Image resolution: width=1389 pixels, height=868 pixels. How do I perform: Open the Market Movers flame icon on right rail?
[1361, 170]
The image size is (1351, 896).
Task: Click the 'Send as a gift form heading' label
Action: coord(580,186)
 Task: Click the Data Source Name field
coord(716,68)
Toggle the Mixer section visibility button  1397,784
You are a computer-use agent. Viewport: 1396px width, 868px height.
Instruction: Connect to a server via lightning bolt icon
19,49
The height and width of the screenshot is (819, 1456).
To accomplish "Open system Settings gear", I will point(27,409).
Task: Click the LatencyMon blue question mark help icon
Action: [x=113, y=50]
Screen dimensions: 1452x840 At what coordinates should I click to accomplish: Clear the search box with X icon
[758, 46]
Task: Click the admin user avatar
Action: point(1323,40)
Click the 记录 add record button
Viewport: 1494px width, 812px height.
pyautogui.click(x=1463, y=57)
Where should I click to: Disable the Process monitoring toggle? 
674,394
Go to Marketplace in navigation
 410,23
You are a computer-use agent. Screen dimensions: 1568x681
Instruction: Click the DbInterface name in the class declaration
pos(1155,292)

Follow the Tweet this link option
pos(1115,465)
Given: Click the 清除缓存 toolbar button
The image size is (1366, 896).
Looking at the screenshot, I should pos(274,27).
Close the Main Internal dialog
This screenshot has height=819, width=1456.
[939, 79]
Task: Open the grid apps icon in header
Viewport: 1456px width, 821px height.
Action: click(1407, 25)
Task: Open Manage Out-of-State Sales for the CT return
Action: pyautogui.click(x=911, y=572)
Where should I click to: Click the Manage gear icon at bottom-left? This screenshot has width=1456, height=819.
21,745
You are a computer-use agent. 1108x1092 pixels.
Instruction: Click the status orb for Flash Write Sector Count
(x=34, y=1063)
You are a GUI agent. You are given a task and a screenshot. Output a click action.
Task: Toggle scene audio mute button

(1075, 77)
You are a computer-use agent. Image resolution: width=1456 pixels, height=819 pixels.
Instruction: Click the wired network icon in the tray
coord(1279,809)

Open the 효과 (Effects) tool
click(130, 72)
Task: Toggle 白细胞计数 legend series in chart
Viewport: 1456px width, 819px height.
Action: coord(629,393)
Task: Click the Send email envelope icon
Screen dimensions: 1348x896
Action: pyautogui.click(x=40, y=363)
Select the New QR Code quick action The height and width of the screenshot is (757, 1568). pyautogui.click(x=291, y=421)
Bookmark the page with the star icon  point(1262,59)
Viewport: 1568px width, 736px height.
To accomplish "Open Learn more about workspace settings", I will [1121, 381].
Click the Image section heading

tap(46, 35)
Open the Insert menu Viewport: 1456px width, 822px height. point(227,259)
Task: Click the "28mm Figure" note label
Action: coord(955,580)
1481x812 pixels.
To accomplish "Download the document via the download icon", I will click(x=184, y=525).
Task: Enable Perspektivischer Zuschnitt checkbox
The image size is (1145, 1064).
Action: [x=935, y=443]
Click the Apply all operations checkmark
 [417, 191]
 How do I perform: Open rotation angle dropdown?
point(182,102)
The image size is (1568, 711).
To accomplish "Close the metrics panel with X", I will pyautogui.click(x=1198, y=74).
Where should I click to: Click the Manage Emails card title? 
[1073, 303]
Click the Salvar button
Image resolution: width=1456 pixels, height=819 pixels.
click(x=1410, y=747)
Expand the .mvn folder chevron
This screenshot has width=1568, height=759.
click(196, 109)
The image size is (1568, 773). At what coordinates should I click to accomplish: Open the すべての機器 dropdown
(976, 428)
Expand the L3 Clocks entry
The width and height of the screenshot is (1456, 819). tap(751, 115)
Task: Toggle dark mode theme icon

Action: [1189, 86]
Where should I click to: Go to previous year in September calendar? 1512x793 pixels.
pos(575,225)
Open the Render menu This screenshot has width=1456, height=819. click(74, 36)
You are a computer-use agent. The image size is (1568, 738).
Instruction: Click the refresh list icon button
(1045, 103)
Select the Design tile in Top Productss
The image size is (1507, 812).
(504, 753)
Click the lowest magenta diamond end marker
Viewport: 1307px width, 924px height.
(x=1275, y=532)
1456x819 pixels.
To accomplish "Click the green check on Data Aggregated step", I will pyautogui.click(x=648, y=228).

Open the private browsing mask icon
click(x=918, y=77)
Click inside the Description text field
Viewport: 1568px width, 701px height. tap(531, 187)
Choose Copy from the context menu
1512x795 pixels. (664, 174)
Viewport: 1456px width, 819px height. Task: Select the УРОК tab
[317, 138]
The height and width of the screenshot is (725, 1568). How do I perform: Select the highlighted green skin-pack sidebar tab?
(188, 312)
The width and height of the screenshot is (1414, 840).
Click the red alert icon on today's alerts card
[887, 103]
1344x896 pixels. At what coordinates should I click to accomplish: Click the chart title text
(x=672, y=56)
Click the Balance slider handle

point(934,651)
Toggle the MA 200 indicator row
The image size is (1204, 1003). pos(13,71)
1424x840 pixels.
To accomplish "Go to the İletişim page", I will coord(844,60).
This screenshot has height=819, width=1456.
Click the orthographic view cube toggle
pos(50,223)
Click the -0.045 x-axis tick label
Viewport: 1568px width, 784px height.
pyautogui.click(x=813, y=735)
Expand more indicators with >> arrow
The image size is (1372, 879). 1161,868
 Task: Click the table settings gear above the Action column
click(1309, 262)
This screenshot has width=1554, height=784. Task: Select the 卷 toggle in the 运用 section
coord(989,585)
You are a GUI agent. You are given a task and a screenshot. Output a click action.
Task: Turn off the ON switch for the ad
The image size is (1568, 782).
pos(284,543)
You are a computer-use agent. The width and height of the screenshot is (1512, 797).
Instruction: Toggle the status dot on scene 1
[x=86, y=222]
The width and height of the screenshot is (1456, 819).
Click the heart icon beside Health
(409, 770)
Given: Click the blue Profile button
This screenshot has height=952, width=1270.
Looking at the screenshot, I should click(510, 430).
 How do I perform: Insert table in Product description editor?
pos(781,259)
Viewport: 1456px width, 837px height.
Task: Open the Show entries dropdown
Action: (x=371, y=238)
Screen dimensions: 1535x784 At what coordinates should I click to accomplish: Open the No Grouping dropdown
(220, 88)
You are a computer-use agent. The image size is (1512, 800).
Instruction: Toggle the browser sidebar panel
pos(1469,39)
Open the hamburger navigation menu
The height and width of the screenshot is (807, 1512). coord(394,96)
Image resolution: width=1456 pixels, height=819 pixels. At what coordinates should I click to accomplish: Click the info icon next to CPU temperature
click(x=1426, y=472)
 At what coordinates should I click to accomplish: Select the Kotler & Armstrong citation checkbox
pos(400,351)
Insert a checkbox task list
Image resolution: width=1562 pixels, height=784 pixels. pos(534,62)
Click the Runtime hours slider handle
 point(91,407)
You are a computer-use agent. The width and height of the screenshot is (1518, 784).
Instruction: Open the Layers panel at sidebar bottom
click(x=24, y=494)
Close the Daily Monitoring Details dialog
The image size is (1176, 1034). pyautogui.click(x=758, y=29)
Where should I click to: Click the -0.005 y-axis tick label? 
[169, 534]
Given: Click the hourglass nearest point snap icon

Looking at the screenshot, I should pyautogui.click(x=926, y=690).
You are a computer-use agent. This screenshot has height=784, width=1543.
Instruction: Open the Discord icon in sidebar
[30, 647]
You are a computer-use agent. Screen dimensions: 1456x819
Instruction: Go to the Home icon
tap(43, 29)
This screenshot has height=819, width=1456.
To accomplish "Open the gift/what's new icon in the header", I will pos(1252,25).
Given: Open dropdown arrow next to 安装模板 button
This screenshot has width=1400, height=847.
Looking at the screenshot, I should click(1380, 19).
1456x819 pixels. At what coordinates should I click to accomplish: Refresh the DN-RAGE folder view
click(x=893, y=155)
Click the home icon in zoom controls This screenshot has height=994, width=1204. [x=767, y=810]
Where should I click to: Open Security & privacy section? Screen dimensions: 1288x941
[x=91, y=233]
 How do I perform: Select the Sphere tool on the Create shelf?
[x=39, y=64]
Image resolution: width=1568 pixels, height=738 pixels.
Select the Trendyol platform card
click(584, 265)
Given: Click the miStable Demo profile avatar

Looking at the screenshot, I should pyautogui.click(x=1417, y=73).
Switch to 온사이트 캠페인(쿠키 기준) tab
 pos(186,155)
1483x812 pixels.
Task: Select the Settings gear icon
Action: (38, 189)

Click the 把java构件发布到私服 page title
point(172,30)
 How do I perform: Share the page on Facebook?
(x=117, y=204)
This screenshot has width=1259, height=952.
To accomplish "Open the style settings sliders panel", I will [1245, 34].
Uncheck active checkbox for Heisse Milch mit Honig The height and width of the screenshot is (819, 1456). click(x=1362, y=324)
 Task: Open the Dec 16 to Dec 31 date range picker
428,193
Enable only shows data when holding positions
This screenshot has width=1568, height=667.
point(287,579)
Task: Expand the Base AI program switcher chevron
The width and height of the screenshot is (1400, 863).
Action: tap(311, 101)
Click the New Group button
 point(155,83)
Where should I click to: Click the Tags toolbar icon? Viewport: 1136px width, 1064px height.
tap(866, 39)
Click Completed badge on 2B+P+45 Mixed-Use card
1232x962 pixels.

= Exercise aim =
Look above for the line holding "Task: Click the table" and the line holding "Given: Click the blue Profile button", then output exactly those two lines and every line between them, nothing more.

= Task output =
 Task: Click the table settings gear above the Action column
click(1309, 262)
This screenshot has width=1554, height=784. Task: Select the 卷 toggle in the 运用 section
coord(989,585)
You are a GUI agent. You are given a task and a screenshot. Output a click action.
Task: Turn off the ON switch for the ad
The image size is (1568, 782).
pos(284,543)
You are a computer-use agent. The width and height of the screenshot is (1512, 797).
Instruction: Toggle the status dot on scene 1
[x=86, y=222]
The width and height of the screenshot is (1456, 819).
Click the heart icon beside Health
(409, 770)
Given: Click the blue Profile button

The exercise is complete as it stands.